§ Assigned task
Copy out nothing but the lines from the one holding "Given: Click into the Width number field" through the end of the entries below, exactly as written and without the pictures.

§ Saved entries
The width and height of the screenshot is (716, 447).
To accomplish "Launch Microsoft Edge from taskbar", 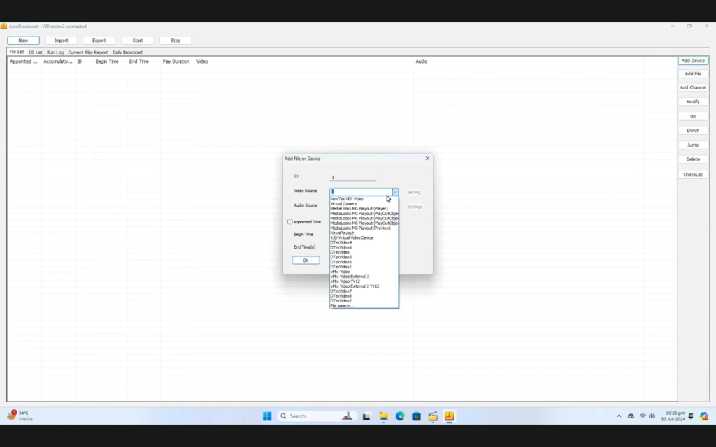I will (400, 416).
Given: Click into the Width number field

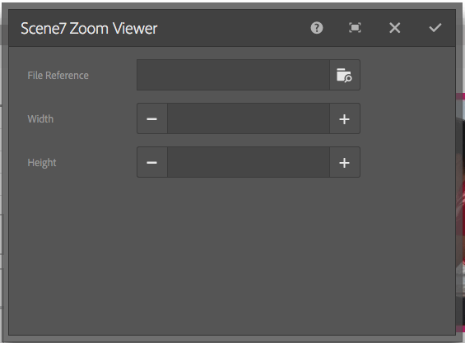Looking at the screenshot, I should (x=249, y=118).
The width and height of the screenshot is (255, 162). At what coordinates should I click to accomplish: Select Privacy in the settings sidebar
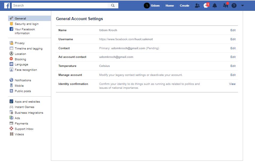tap(19, 43)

§ Answer to this exercise
Given: Click into the Width number field

Looking at the screenshot, I should (x=249, y=118).
The width and height of the screenshot is (255, 162). At what coordinates should I click to accomplish: Select Privacy in the settings sidebar
tap(19, 43)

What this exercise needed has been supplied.